My problem is I am having trouble trusting in anything he says and I just feel like he is up to something. I am obsessing about it. And it's driving me nuts. Even before he went out, it was the month from you know where. In his mind he was already out. So he was distant and not pleasant at all.
During the whole thing I just let him go through it. There was nothing I could do. I know that. It's not my job to save him. It still hurt like anything and messed up my head. I let him go through it and find his own way back. And he did it. I'm proud of him for that. But my gut says that there is something else.
Has anyone dealt with this? Any advice on how I can quit obsessing and just be. I'm exhausted.
Let me ask you this: how did you do this when he was drinking? Did you attend Alanon meetings? You use the same tools that Alanon teaches us when the A is drinking. I'm sorry he relapsed, but that's part of the disease. I wish it weren't so. Working your program is so important when the A is active. It is just as important when the A is sober. The dynamics of a sober vs. active relationship are very different. The year hubby was sober was very challenging for me. The emotions are different (no longer masked by the drug), the physical well being is different. He's changed so I had to change too. I wasn't dealing with the same person. I was changed too by his disease. When he relapsed I was devastated. It sickened my heart to see that. Every time he takes a drinks, it sickens me. I want him so much to get sober and stay sober. I'm not sure that he will. I want to believe that he will. I will continue to pray that he will. Will he? I don't know. There's the acceptance part of that. He has a disease and his recovery is questionable.

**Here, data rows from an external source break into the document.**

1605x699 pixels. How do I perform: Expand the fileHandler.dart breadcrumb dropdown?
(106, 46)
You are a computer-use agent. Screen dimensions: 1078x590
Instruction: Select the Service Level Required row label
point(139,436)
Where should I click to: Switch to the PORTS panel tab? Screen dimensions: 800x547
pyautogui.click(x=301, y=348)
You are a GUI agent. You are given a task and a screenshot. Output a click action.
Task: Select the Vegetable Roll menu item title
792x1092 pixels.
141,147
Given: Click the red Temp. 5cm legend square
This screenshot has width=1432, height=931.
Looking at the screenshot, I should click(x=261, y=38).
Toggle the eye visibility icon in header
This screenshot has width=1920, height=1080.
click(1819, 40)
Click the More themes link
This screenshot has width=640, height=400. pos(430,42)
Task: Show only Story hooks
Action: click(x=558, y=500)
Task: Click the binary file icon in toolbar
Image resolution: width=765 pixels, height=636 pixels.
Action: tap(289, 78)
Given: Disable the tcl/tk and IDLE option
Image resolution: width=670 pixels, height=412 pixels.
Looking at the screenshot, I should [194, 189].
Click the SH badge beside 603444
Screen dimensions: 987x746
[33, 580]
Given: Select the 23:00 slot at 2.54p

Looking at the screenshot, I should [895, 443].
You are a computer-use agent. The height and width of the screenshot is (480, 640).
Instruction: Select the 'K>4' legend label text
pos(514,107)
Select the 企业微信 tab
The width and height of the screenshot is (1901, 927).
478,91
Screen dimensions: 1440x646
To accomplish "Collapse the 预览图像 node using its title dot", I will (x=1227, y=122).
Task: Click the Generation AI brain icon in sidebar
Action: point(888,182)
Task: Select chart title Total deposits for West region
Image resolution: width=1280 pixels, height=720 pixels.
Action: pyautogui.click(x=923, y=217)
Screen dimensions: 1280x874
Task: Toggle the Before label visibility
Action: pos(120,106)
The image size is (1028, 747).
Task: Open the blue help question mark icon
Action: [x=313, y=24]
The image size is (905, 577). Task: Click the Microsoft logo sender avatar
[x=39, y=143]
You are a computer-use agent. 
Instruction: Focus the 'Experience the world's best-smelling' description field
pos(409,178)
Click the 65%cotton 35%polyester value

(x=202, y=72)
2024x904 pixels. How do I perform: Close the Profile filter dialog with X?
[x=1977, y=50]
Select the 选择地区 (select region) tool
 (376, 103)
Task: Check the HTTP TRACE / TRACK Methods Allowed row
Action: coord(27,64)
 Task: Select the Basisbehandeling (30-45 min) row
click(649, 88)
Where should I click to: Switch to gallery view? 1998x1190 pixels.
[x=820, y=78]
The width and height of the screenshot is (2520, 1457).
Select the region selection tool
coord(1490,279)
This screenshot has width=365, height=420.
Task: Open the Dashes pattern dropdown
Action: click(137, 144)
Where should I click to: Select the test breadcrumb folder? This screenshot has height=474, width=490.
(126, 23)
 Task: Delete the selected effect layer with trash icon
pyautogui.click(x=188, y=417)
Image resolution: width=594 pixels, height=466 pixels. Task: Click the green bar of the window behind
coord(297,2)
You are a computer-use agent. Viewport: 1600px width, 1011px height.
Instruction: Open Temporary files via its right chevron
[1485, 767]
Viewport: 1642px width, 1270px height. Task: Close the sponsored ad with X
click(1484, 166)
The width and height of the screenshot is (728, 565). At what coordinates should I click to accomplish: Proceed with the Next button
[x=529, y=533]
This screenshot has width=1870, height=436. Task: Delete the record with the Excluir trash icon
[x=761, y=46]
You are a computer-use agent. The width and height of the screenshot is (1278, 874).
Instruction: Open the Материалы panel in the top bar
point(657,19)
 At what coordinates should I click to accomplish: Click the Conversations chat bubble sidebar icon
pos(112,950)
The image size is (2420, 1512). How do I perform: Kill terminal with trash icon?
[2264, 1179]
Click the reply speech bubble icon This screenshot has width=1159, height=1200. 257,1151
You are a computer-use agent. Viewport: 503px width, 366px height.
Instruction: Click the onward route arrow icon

The trust issue for me, never comes back. It's not that I don't trust my husband. I do. He has never been unfaithful to me or hurt me physically. I am very lucky with that. But I do not trust his disease. The way I get through this is to remember Step 1. I am powerless over this disease. I will never trust his disease. An addict is gonna do what an addict is gonna do, sober or not. There's nothing I can do about it. What I can do is turn him over to his HP. What happens from there is up to the two of them.
Keep working your program. It's a lifesaver. Love and blessings to you and your family.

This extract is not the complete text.